Guide for method selection to estimate connectivity from activity in neural networks. The input to all methods is recorded GT activity data, for which assumptions on the presence or absence of delays and underlying dynamical model need to be made. Also, an initial estimate about the network size and its density should be made. With these inputs and assumptions, we can proceed with a choice of estimation method. For non-linear dynamics and small delays, LCC is the preferred method, whereas DDC is the preferred method for linear dynamics with small/ absent or large delays. For non-linear dynamics with large delays, the thresholded DDC method is preferred.

How can these methods be improved? Clearly, dealing with the problem of partially observed dynamics remains a challenge. Even if our LCC method does not need the assumption of full observability, it certainly aids performance when network dynamics are generated intrinsically, and not driven from outside. When strong external driving is present, our approach can still result in errors arising from confounder motifs (see Introduction). To alleviate this problem, either the network needs to be observed more completely or external input must be taken into account in the formulation of the estimation algorithm, as done in68. Another direction for future research is to estimate connectivity in networks of inhibitory neurons68. Initial results show that using LCC in these networks results in EStC matrices that have a complementary structure compared to the GT matrix. This is not surprising, because two neurons that are strongly coupled by an inhibitory connection will show dynamics that is anti-correlated, and hence, we expect that a low entry in the EStC matrix actually reflects the presence of a strong inhibitory connection.

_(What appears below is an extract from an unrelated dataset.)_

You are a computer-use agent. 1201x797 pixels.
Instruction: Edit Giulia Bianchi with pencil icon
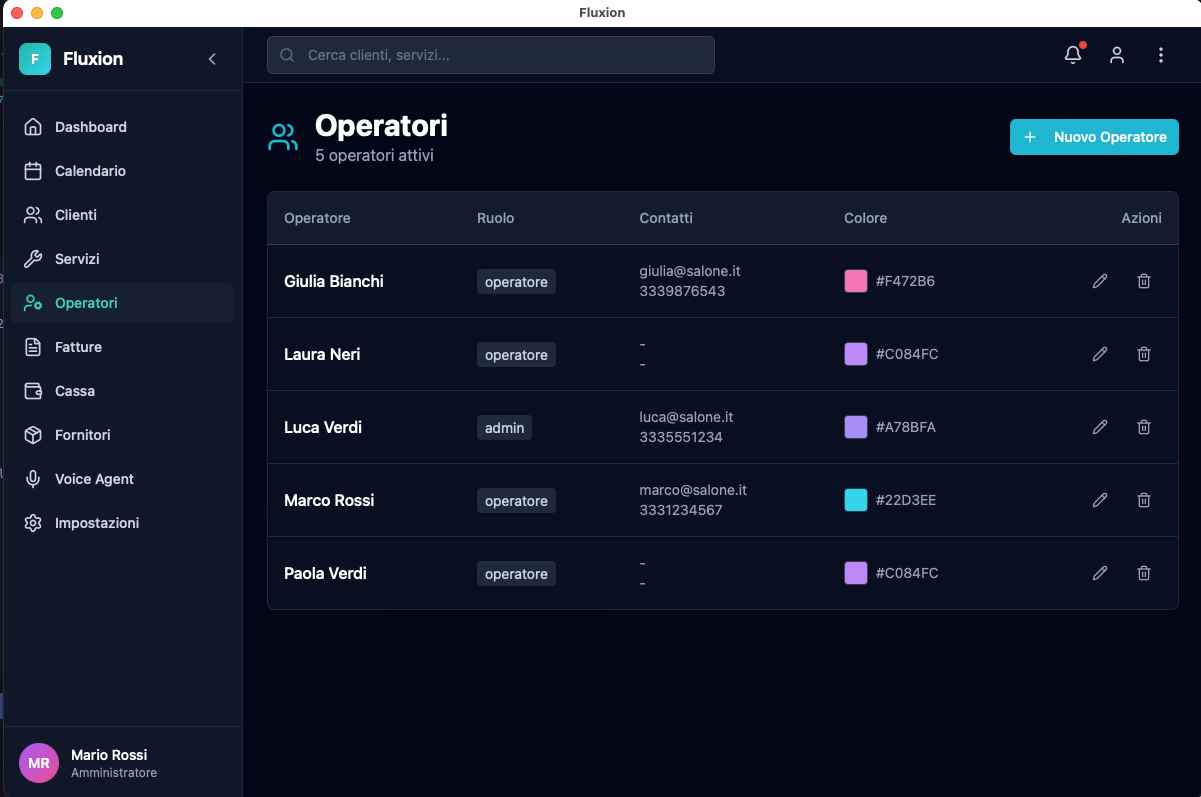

Another area for future work would be to combine our approach with methods from simulation-based inference45,71,72. Concretely, in the absence of GT connectivity, our LCC-based methods could be used to estimate structural connectivity. This connectivity could be fed into a mechanistic model of neural activity serving as a system generating the empirical activity data. Its parameters, but not the connectivity itself, could then be estimated using methods from simulation-based inference. When these parameters are found, the system identification loop is closed: the data can be recreated by forward-simulating the estimated model with the estimated SC matrix. Alternatively, for small networks, dynamical causal modeling (DCM)73 could be used. In case of good agreement of the simulated, recreated traces with the original activity data, this step closes the loop and bridges the gap between SC and EC. In other words, a system that generates the data has been successfully identified. These exciting questions are left for future work.